**PROBLEM DESCRIPTION**
Beginning with the line containing "This screenshot has height=279, width=1568.", give every line again exactly as it is, ending with the last line of the entries.

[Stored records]
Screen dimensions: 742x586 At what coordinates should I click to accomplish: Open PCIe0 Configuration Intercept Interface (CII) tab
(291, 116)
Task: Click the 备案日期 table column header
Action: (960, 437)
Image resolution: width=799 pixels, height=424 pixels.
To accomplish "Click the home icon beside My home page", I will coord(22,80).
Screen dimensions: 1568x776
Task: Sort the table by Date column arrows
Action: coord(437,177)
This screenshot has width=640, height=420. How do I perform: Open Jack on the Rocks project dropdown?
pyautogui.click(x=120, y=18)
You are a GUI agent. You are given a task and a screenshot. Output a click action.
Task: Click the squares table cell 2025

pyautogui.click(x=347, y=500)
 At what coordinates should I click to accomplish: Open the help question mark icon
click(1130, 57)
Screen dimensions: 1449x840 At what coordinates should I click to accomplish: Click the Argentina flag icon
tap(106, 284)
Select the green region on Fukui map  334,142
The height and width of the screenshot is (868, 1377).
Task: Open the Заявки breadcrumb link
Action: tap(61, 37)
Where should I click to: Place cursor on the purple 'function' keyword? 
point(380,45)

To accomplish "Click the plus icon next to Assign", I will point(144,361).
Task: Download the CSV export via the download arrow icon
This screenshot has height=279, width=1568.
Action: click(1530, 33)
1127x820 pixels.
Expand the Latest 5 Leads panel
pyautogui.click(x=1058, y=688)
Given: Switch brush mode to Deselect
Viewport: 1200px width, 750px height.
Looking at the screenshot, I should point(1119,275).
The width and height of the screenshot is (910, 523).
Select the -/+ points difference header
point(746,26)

**YOUR RESPONSE**
This screenshot has height=279, width=1568.
Action: click(1530, 33)
1127x820 pixels.
Expand the Latest 5 Leads panel
pyautogui.click(x=1058, y=688)
Given: Switch brush mode to Deselect
Viewport: 1200px width, 750px height.
Looking at the screenshot, I should point(1119,275).
The width and height of the screenshot is (910, 523).
Select the -/+ points difference header
point(746,26)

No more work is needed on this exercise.